App incarceration with Libertine
Many traditional X11-based applications don’t work with the Mir display server that powers Unity 8, not out of the box anyway. For example, try opening Firefox or LibreOfficeWriter and you’ll be met with a splash screen and spinning progress doodle that goes nowhere. These lastgeneration applications can be coerced into running using the Libertine sandboxing layer. This runs old packages safely inside an LXC container. One of the (many, many) reasons there is such a push to move away from X11 is because there is no inbuilt mechanism for isolating applications from one another. Any client can read input events and window data from any other, which makes writing keyloggers and other spyware much easier. This is a serious problem, especially when we consider that different users may be connecting to the same X server at the same time. With Mir (and Wayland, the other display server of the future), applications are confined from each other, and things ought to be much more secure.
By sandboxing old X11 applications they can be isolated from the rest of the system and, through the use of multiple containers, each other.

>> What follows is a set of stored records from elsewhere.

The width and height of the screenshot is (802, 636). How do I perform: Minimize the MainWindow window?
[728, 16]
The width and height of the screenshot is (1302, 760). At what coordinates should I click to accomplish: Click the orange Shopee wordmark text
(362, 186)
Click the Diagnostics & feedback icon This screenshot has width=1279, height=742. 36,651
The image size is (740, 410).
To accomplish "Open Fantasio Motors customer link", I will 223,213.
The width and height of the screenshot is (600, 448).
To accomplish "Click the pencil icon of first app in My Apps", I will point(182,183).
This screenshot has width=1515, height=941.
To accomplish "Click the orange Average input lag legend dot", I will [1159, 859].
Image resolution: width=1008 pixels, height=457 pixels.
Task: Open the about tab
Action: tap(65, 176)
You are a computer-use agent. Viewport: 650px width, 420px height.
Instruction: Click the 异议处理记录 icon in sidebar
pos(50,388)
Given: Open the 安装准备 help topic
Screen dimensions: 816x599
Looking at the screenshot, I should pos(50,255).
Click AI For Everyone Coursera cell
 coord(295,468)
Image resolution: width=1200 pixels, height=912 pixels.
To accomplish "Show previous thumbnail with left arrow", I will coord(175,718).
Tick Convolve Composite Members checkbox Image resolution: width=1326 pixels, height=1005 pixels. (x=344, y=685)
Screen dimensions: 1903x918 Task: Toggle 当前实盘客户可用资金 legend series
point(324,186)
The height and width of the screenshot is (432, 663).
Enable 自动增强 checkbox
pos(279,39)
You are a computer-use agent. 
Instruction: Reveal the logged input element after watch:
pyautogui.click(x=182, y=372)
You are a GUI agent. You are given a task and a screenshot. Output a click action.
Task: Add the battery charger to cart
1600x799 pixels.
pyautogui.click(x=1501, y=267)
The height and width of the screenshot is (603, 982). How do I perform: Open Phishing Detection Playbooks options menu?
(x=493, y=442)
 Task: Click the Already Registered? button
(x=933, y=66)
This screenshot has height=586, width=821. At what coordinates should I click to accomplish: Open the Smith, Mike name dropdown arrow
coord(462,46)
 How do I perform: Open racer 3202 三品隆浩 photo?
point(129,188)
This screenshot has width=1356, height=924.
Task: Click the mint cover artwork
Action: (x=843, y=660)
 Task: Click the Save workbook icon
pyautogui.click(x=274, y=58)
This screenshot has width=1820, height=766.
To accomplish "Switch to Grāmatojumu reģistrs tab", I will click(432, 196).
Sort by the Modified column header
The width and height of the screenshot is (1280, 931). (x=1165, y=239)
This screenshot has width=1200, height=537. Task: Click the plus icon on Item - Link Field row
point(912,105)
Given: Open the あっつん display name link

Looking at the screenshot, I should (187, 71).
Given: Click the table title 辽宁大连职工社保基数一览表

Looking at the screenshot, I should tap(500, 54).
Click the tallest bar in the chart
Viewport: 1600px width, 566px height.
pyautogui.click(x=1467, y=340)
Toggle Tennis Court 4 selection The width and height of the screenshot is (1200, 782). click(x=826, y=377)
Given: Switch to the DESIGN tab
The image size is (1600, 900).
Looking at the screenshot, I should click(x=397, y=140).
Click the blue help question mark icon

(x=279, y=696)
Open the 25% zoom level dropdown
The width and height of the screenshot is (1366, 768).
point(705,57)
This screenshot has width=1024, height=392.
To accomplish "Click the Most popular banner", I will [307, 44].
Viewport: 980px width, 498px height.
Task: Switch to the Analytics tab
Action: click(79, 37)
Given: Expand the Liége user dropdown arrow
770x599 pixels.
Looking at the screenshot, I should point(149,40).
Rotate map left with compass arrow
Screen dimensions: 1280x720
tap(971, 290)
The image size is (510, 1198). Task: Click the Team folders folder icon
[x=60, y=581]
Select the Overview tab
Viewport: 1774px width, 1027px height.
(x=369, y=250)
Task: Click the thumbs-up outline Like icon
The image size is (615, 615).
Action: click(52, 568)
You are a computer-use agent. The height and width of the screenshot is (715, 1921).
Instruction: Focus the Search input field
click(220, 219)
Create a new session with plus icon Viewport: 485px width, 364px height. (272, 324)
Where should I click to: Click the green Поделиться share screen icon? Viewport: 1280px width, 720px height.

These legacy applications will need to be installed into the container separately, even if they already exist on your system. Furthermore, each container requires around 500MB of space (before you even do anything with it) so you may prefer just running X11 applications natively, ie, in Unity 7. There are some packages to install before you can see what the future running the past looks like: $ sudo apt install libertine libertine-scope
Scroll through the application list and you’ll find a LibertineManager has appeared. Start this and you’ll be prompted to configure “Classic Application Support”. Then you get some options about what to call your container, whether it needs 32-bit support and whether or not you want to protect it with a password. Once that’s all set up we’re ready to install some packages, which can be done by
selecting the container and clicking the plus sign in the top right. You can search for packages by name, or choose from recently downloaded .deb files. As we’re accustomed to, it’s also possible to do administer Libertine containers and the packages there interred from the command line, using libertine
container-manager . For example, to install the whole LibreOffice suite in a container called
zesty we can type: $ libertine-container-manager install-package --id zesty --package libreoffice
Some non-Mir applications will work without being containerised in this way, through the Xmir compatibility layer, but they are drawn with Unity 7 titlebars below the new style ones. This looks odd, but does give you a choice of which close button to use. The standard Ubuntu Terminal application doesn’t start, but there is a Mir alternative, which rather overcautiously asks you for your password before it starts. ‘Tis better to be safe than sorry.